Aim of the exercise: With the pictures omitted, write out the entries that follow exactly as they stand.
┌────────
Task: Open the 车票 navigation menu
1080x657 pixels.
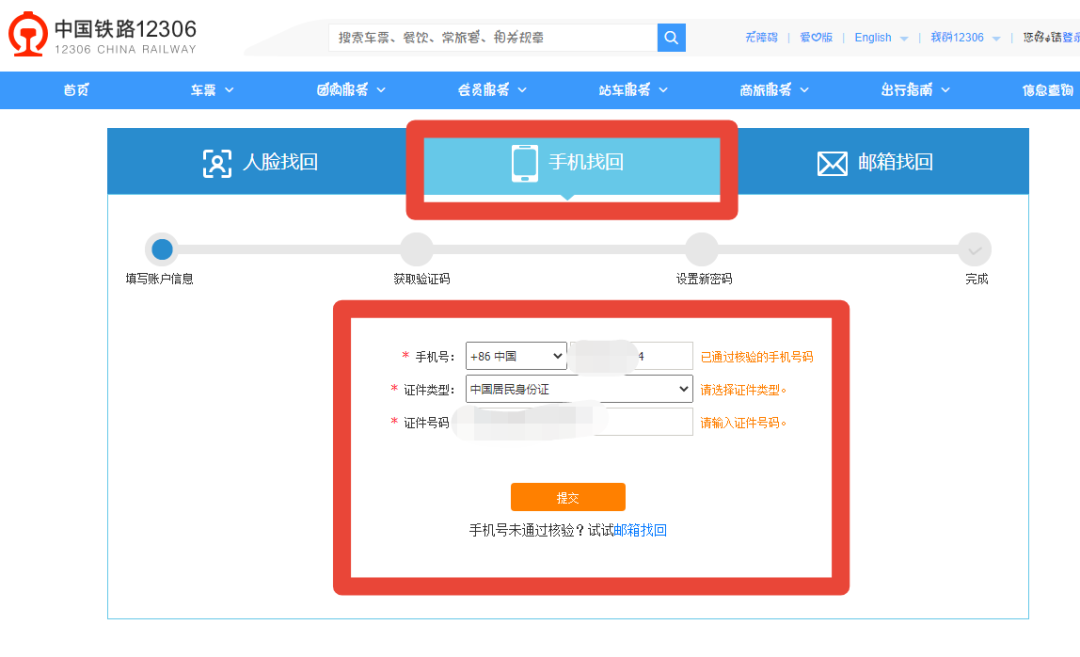Action: pyautogui.click(x=212, y=90)
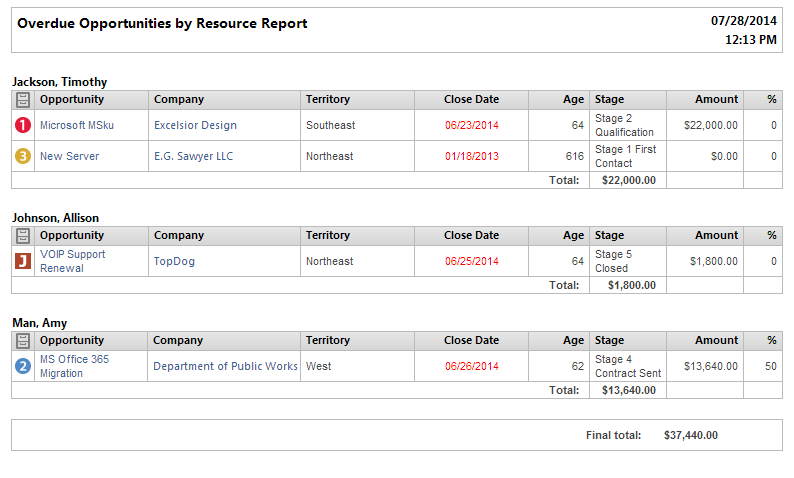The width and height of the screenshot is (794, 478).
Task: Open MS Office 365 Migration opportunity
Action: (74, 366)
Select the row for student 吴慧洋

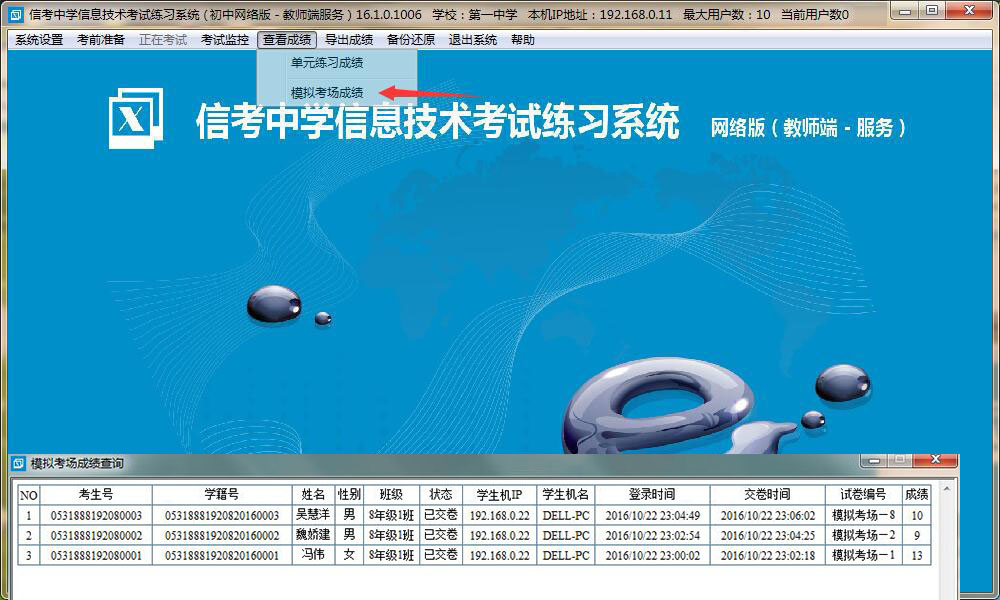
└────────
Answer for the task:
Task: Open the 车票 navigation menu
1080x657 pixels.
Action: pyautogui.click(x=212, y=90)
The width and height of the screenshot is (794, 478).
Task: Open MS Office 365 Migration opportunity
Action: (74, 366)
Select the row for student 吴慧洋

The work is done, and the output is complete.